**GIVEN INFORMATION:**
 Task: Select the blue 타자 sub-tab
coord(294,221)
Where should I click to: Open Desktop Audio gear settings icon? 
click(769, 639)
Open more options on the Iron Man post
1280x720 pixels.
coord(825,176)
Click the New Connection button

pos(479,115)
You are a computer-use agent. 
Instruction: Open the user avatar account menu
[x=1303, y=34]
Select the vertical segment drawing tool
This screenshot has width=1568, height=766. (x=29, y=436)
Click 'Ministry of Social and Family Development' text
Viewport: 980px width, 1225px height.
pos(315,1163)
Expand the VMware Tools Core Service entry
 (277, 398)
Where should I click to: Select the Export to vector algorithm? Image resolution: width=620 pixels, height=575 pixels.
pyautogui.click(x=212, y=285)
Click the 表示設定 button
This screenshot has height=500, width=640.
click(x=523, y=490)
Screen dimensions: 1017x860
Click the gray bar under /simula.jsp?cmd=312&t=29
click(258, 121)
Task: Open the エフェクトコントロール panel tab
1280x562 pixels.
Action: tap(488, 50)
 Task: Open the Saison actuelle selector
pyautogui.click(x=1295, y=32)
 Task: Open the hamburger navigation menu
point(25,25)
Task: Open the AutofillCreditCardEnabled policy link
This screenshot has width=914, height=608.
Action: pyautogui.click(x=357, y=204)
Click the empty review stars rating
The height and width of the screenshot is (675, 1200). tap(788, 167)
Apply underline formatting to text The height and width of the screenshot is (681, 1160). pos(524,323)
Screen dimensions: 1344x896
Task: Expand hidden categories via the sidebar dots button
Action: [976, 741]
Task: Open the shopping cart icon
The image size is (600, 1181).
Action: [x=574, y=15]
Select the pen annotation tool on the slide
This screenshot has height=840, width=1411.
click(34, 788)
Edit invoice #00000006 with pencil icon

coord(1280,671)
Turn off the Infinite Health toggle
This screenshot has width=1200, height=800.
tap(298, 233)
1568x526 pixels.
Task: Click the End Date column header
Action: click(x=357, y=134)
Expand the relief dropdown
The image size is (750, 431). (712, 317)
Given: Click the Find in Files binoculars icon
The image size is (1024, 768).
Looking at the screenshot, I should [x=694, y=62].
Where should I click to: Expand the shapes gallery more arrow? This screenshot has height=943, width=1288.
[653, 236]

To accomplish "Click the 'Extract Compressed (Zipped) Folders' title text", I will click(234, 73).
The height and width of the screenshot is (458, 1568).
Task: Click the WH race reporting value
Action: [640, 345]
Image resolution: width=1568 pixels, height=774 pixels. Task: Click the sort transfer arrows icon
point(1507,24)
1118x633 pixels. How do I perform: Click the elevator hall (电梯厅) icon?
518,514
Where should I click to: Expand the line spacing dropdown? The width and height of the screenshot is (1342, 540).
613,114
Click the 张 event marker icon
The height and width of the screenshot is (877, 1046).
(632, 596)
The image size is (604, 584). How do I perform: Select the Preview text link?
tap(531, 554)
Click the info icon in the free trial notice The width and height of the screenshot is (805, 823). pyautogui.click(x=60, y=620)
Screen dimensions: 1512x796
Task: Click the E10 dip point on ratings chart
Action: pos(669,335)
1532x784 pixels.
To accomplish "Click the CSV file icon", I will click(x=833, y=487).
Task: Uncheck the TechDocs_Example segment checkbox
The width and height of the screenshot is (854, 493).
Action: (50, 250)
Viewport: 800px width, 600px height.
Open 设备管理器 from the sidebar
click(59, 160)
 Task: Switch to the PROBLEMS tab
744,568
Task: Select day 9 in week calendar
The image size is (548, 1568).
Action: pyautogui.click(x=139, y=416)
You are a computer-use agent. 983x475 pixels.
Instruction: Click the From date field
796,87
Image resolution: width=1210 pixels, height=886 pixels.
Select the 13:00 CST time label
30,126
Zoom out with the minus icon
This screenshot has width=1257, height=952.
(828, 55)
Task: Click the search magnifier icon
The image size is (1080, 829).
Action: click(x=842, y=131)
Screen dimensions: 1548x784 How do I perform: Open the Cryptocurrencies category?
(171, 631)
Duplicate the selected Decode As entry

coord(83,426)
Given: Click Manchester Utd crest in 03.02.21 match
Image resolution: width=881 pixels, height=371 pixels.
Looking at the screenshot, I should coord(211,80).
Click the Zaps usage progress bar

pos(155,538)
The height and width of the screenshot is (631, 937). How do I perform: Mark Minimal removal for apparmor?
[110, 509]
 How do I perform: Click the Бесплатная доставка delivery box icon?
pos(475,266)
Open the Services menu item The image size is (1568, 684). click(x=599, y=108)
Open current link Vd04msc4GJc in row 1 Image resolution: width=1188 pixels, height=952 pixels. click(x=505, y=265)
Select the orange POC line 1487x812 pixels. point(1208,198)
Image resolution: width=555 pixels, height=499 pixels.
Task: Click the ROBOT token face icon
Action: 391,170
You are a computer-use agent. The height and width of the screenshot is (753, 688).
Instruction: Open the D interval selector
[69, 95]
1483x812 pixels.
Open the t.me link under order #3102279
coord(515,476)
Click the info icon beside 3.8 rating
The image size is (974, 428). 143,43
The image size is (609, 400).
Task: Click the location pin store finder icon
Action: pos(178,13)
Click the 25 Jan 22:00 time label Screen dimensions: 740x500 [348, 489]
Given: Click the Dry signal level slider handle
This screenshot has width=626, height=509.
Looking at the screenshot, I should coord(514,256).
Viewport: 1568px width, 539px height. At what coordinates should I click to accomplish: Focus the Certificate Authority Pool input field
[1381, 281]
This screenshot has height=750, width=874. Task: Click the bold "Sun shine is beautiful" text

**AIM OF THE TASK:** Each line above should be output exactly as written.

**YOUR RESPONSE:**
 Task: Select the blue 타자 sub-tab
coord(294,221)
Where should I click to: Open Desktop Audio gear settings icon? 
click(769, 639)
Open more options on the Iron Man post
1280x720 pixels.
coord(825,176)
Click the New Connection button

pos(479,115)
You are a computer-use agent. 
Instruction: Open the user avatar account menu
[x=1303, y=34]
Select the vertical segment drawing tool
This screenshot has width=1568, height=766. (x=29, y=436)
Click 'Ministry of Social and Family Development' text
Viewport: 980px width, 1225px height.
pos(315,1163)
Expand the VMware Tools Core Service entry
 (277, 398)
Where should I click to: Select the Export to vector algorithm? Image resolution: width=620 pixels, height=575 pixels.
pyautogui.click(x=212, y=285)
Click the 表示設定 button
This screenshot has height=500, width=640.
click(x=523, y=490)
Screen dimensions: 1017x860
Click the gray bar under /simula.jsp?cmd=312&t=29
click(258, 121)
Task: Open the エフェクトコントロール panel tab
1280x562 pixels.
Action: tap(488, 50)
 Task: Open the Saison actuelle selector
pyautogui.click(x=1295, y=32)
 Task: Open the hamburger navigation menu
point(25,25)
Task: Open the AutofillCreditCardEnabled policy link
This screenshot has width=914, height=608.
Action: pyautogui.click(x=357, y=204)
Click the empty review stars rating
The height and width of the screenshot is (675, 1200). tap(788, 167)
Apply underline formatting to text The height and width of the screenshot is (681, 1160). pos(524,323)
Screen dimensions: 1344x896
Task: Expand hidden categories via the sidebar dots button
Action: [976, 741]
Task: Open the shopping cart icon
The image size is (600, 1181).
Action: [x=574, y=15]
Select the pen annotation tool on the slide
This screenshot has height=840, width=1411.
click(34, 788)
Edit invoice #00000006 with pencil icon

coord(1280,671)
Turn off the Infinite Health toggle
This screenshot has width=1200, height=800.
tap(298, 233)
1568x526 pixels.
Task: Click the End Date column header
Action: click(x=357, y=134)
Expand the relief dropdown
The image size is (750, 431). (712, 317)
Given: Click the Find in Files binoculars icon
The image size is (1024, 768).
Looking at the screenshot, I should [x=694, y=62].
Where should I click to: Expand the shapes gallery more arrow? This screenshot has height=943, width=1288.
[653, 236]

To accomplish "Click the 'Extract Compressed (Zipped) Folders' title text", I will click(234, 73).
The height and width of the screenshot is (458, 1568).
Task: Click the WH race reporting value
Action: [640, 345]
Image resolution: width=1568 pixels, height=774 pixels. Task: Click the sort transfer arrows icon
point(1507,24)
1118x633 pixels. How do I perform: Click the elevator hall (电梯厅) icon?
518,514
Where should I click to: Expand the line spacing dropdown? The width and height of the screenshot is (1342, 540).
613,114
Click the 张 event marker icon
The height and width of the screenshot is (877, 1046).
(632, 596)
The image size is (604, 584). How do I perform: Select the Preview text link?
tap(531, 554)
Click the info icon in the free trial notice The width and height of the screenshot is (805, 823). pyautogui.click(x=60, y=620)
Screen dimensions: 1512x796
Task: Click the E10 dip point on ratings chart
Action: pos(669,335)
1532x784 pixels.
To accomplish "Click the CSV file icon", I will click(x=833, y=487).
Task: Uncheck the TechDocs_Example segment checkbox
The width and height of the screenshot is (854, 493).
Action: (50, 250)
Viewport: 800px width, 600px height.
Open 设备管理器 from the sidebar
click(59, 160)
 Task: Switch to the PROBLEMS tab
744,568
Task: Select day 9 in week calendar
The image size is (548, 1568).
Action: pyautogui.click(x=139, y=416)
You are a computer-use agent. 983x475 pixels.
Instruction: Click the From date field
796,87
Image resolution: width=1210 pixels, height=886 pixels.
Select the 13:00 CST time label
30,126
Zoom out with the minus icon
This screenshot has width=1257, height=952.
(828, 55)
Task: Click the search magnifier icon
The image size is (1080, 829).
Action: click(x=842, y=131)
Screen dimensions: 1548x784 How do I perform: Open the Cryptocurrencies category?
(171, 631)
Duplicate the selected Decode As entry

coord(83,426)
Given: Click Manchester Utd crest in 03.02.21 match
Image resolution: width=881 pixels, height=371 pixels.
Looking at the screenshot, I should coord(211,80).
Click the Zaps usage progress bar

pos(155,538)
The height and width of the screenshot is (631, 937). How do I perform: Mark Minimal removal for apparmor?
[110, 509]
 How do I perform: Click the Бесплатная доставка delivery box icon?
pos(475,266)
Open the Services menu item The image size is (1568, 684). click(x=599, y=108)
Open current link Vd04msc4GJc in row 1 Image resolution: width=1188 pixels, height=952 pixels. click(x=505, y=265)
Select the orange POC line 1487x812 pixels. point(1208,198)
Image resolution: width=555 pixels, height=499 pixels.
Task: Click the ROBOT token face icon
Action: 391,170
You are a computer-use agent. The height and width of the screenshot is (753, 688).
Instruction: Open the D interval selector
[69, 95]
1483x812 pixels.
Open the t.me link under order #3102279
coord(515,476)
Click the info icon beside 3.8 rating
The image size is (974, 428). 143,43
The image size is (609, 400).
Task: Click the location pin store finder icon
Action: pos(178,13)
Click the 25 Jan 22:00 time label Screen dimensions: 740x500 [348, 489]
Given: Click the Dry signal level slider handle
This screenshot has width=626, height=509.
Looking at the screenshot, I should coord(514,256).
Viewport: 1568px width, 539px height. At what coordinates should I click to accomplish: Focus the Certificate Authority Pool input field
[1381, 281]
This screenshot has height=750, width=874. Task: Click the bold "Sun shine is beautiful" text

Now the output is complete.